Mary B. Anderson's 1999 Do No Harm analyzes the depredations of the doers of good.

Court Robinson's Terms of Refuge, about the largest immigration, I believe, in the 20th century --the SE Asians of the 1980s -- is electrifying on the subject of the United Nations' consigning these lost souls back to their untenable countries because no one wants refugees of color -- including the massacre of Cambodians forced by Thai govt soldiers at gunpoint over the precipice at Preah Vihear back into Cambodia.

The single most valuable book about food distribution and the depredations of aid volunteers -- one including a guy who is one of the richest people in Canada and a mover and shaker among Mennonite missions (sometimes racist) -- is Rice, Rivalry and Politics by Mason and Brown.

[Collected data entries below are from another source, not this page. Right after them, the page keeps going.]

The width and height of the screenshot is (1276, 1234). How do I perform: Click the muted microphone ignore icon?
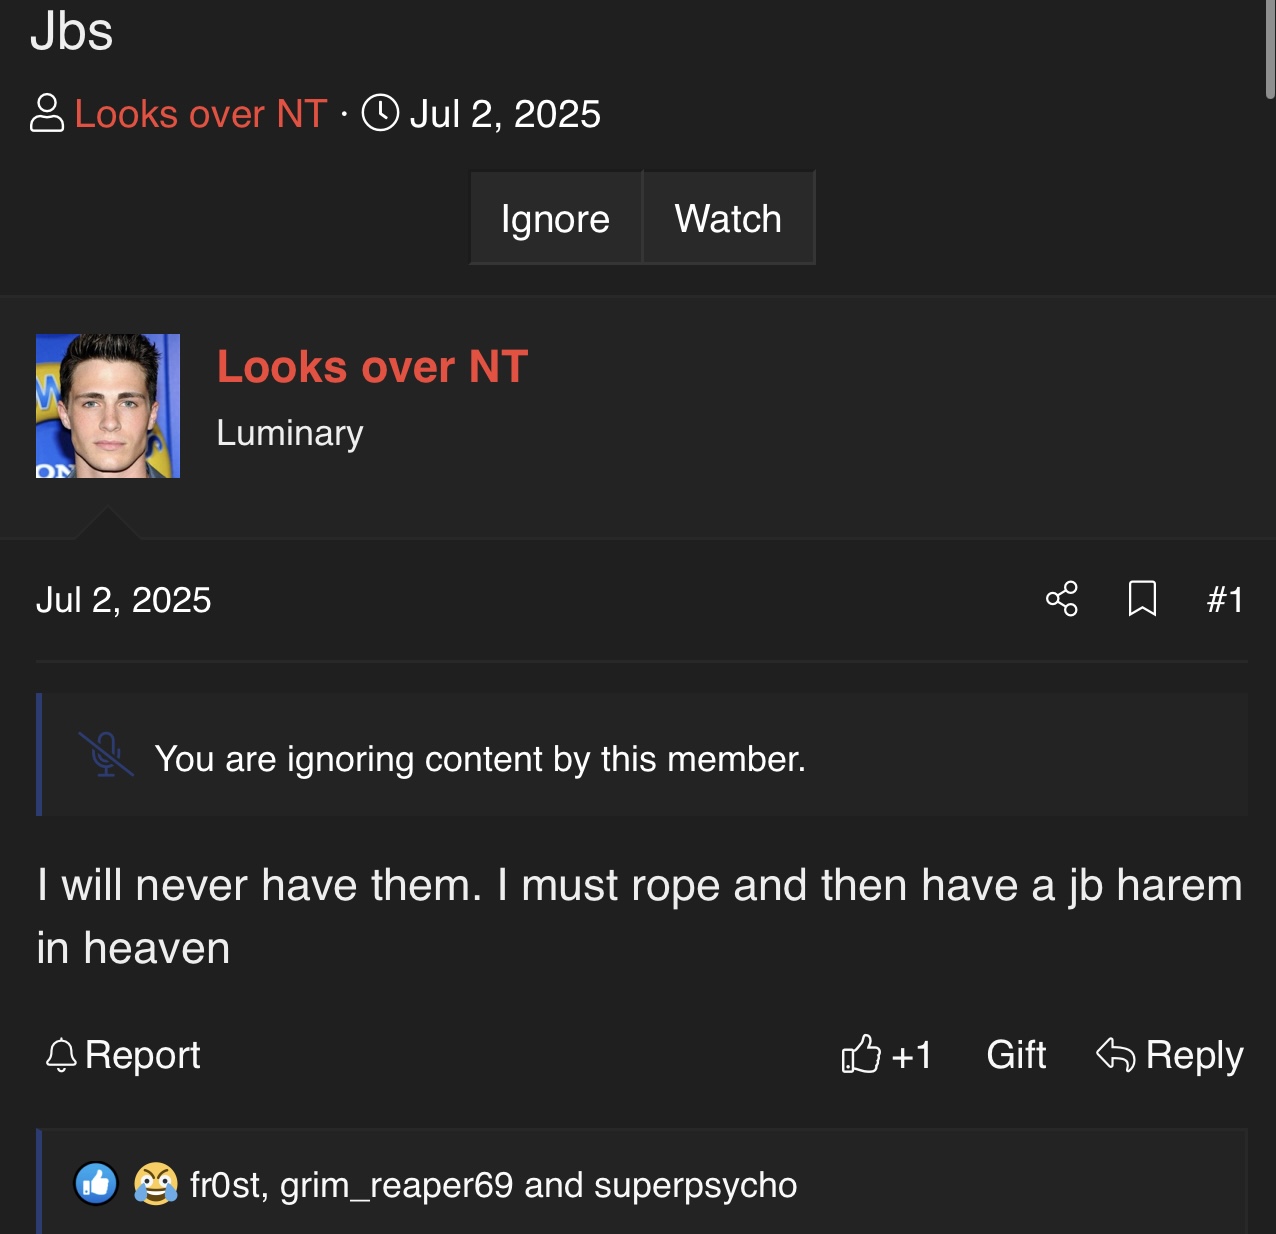(106, 754)
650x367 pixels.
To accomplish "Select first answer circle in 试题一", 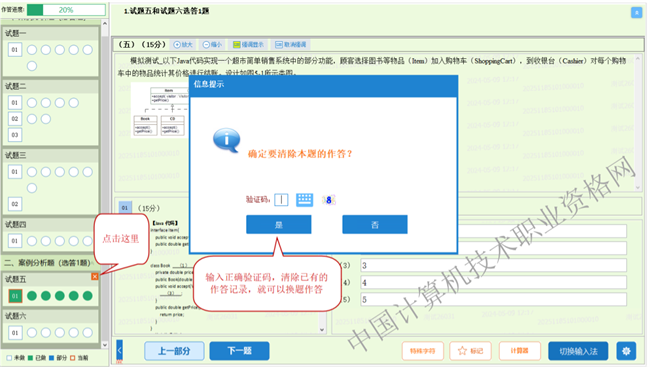I will click(32, 50).
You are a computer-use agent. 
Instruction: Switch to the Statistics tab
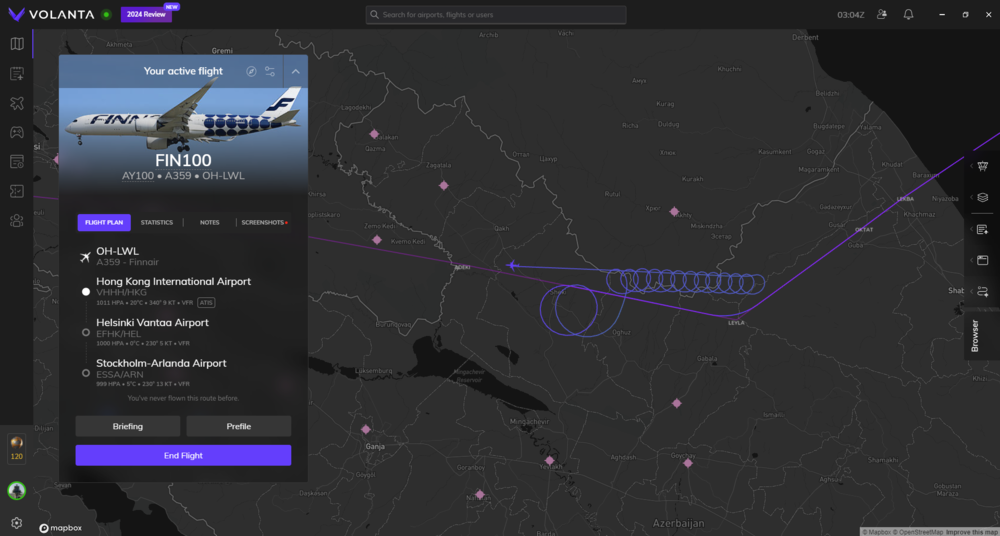156,222
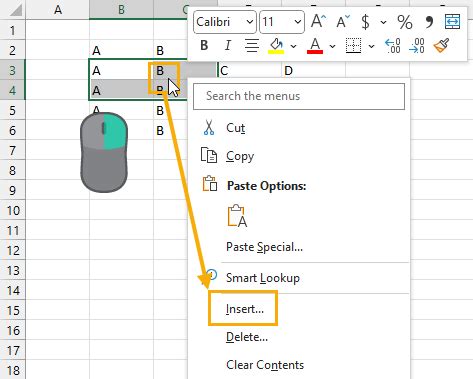Choose Delete... from the context menu
Viewport: 473px width, 379px height.
click(x=247, y=337)
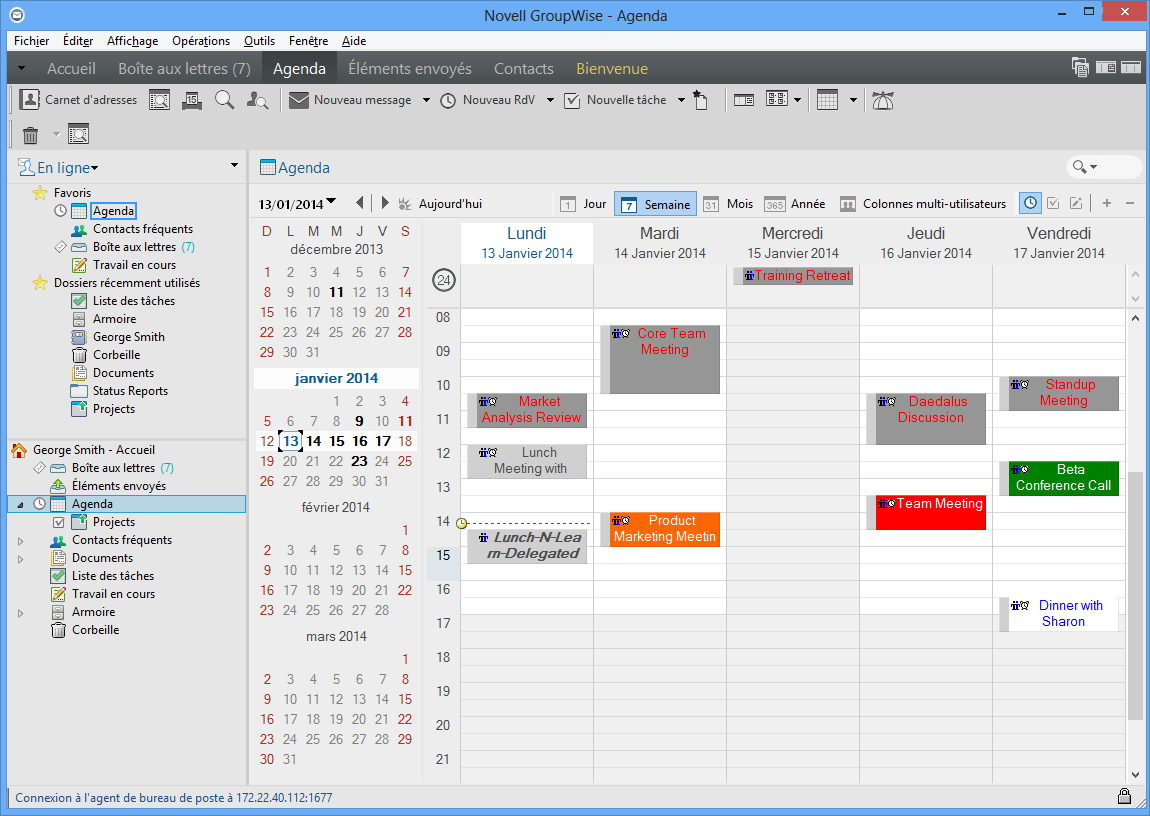This screenshot has height=816, width=1150.
Task: Show notes with the pencil display icon
Action: pos(1075,203)
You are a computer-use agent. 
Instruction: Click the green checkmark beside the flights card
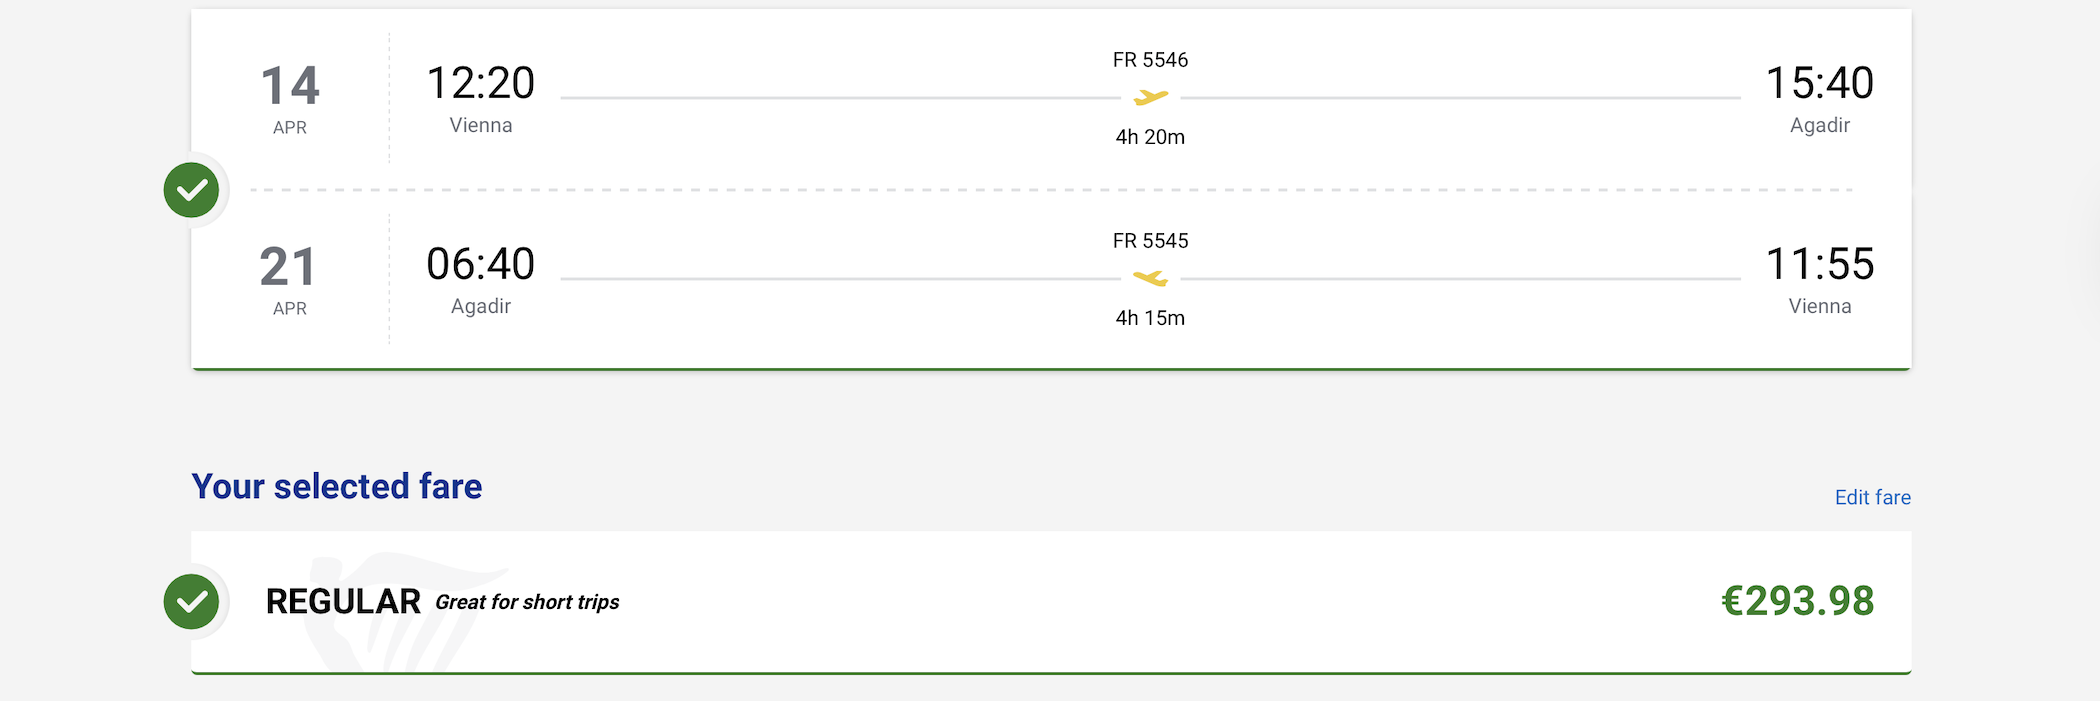tap(192, 190)
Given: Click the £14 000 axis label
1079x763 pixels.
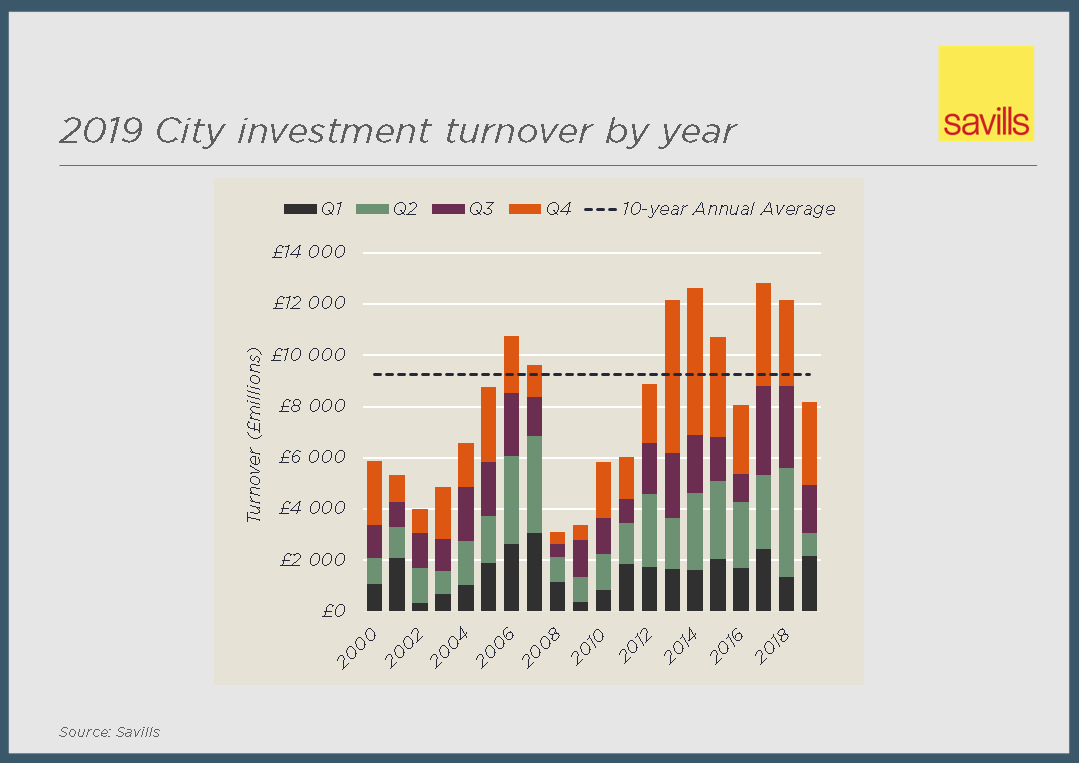Looking at the screenshot, I should [309, 253].
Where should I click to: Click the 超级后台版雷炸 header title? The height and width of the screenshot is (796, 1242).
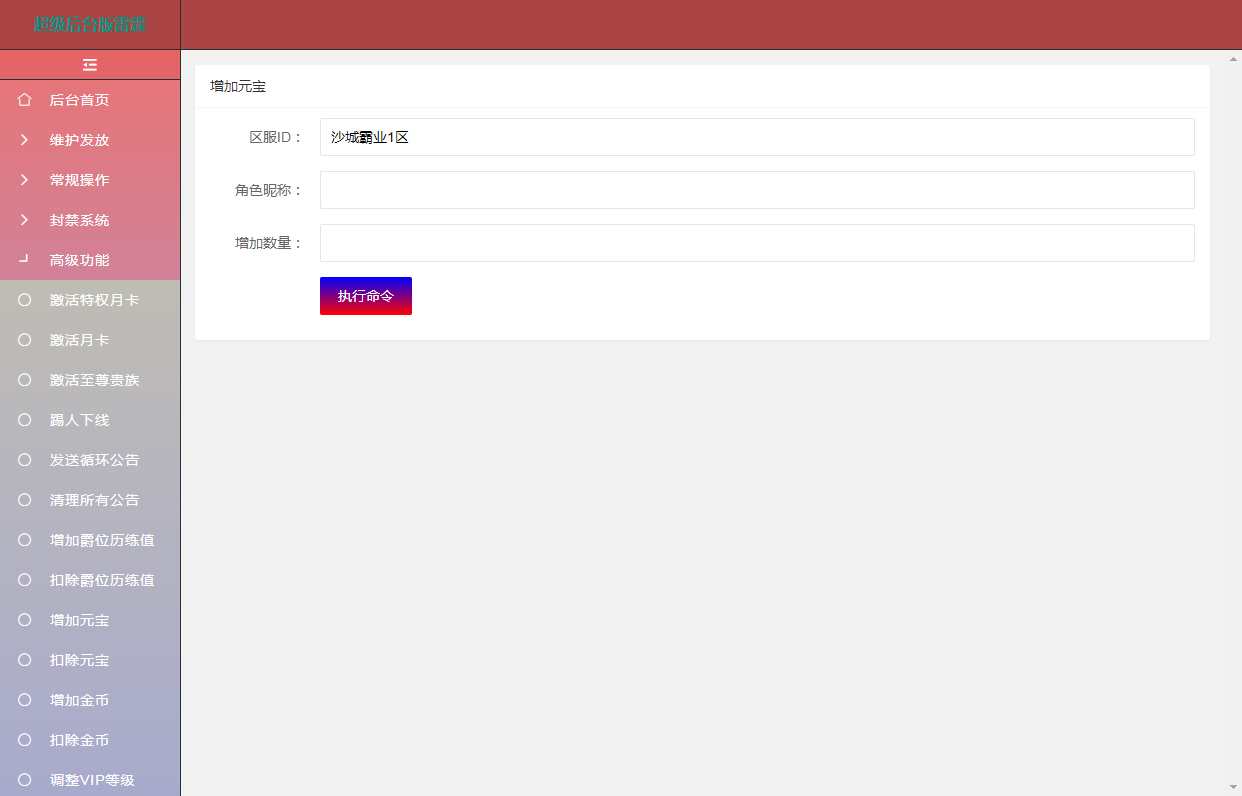point(90,23)
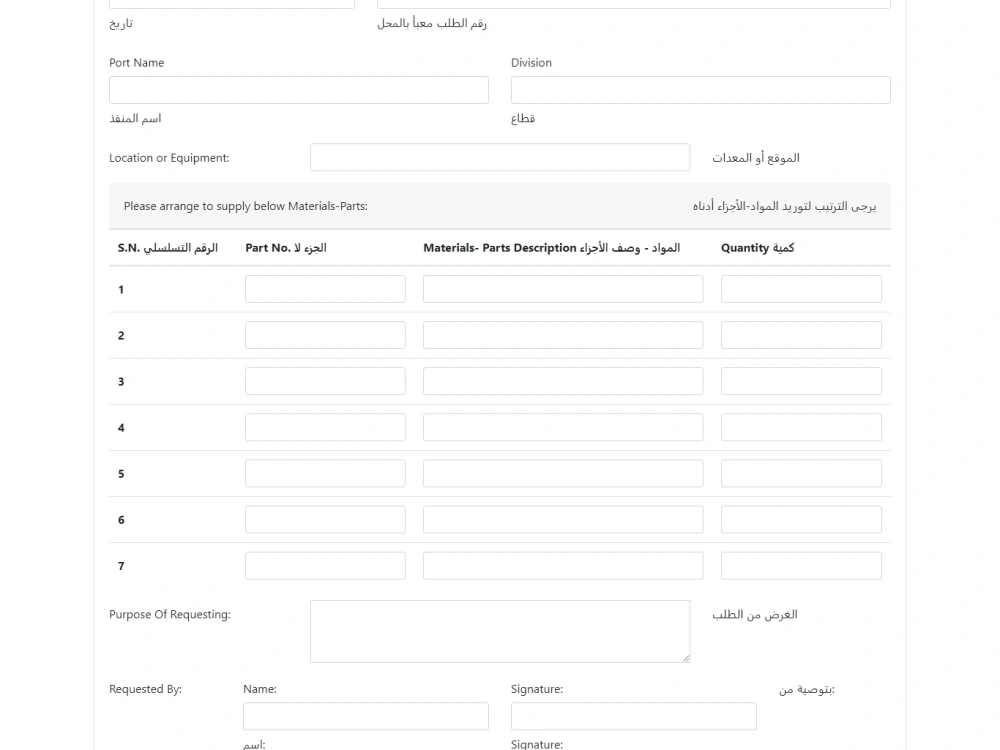Click the Port Name input field

point(298,89)
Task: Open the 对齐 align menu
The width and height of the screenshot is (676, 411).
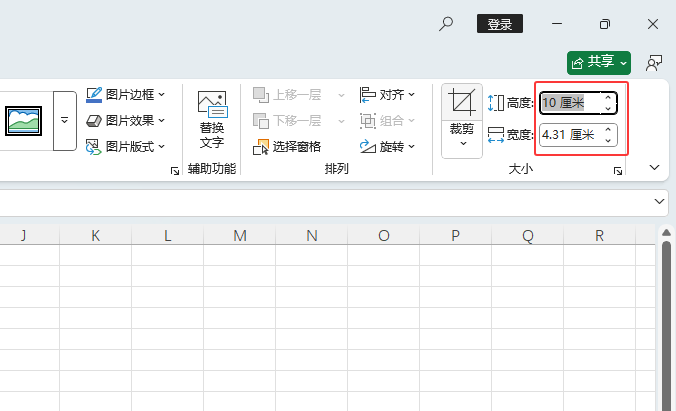Action: click(388, 95)
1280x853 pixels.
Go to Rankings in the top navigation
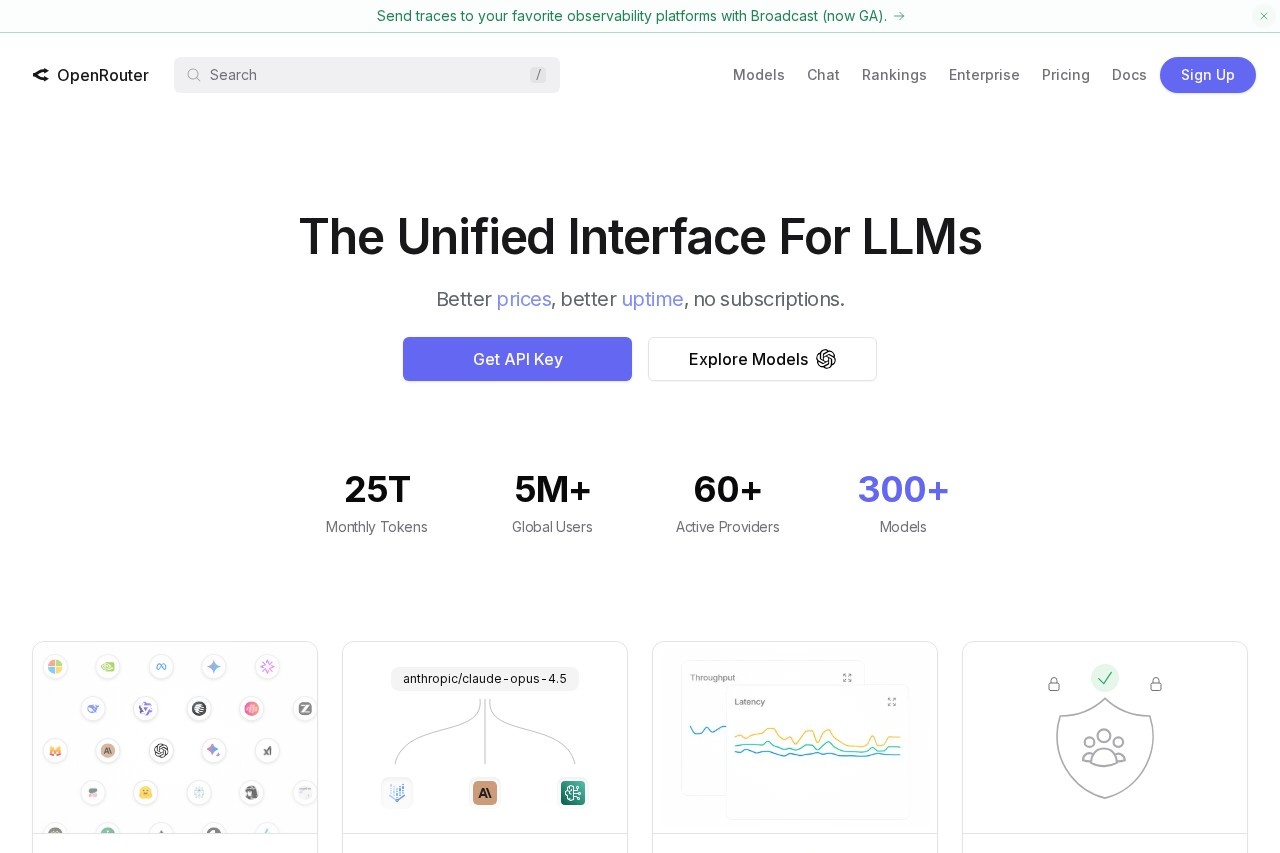click(x=894, y=75)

Your story sounds exactly like what they wrote about the Cambodian camps in 1985; I believe their book has been used as a Yale business school case study.

You might also want to take a look at Marcus on famine crimes in international law -- how governments manipulate food distribution to create what arguably is genocide (my letter making these points in response to Marcus' piece was published in a subsequent issue of that journal).
http://www.jstor.org/pss/3100102

None of these institutions have any institutional memory about the awful chaos they cause among people already suffering the nadir of extremity. If you can read one of these books, the Mason/Brown one is the one.

Thanks again.

Cave's NYT piece on chaos caused by feeding programs in Haiti )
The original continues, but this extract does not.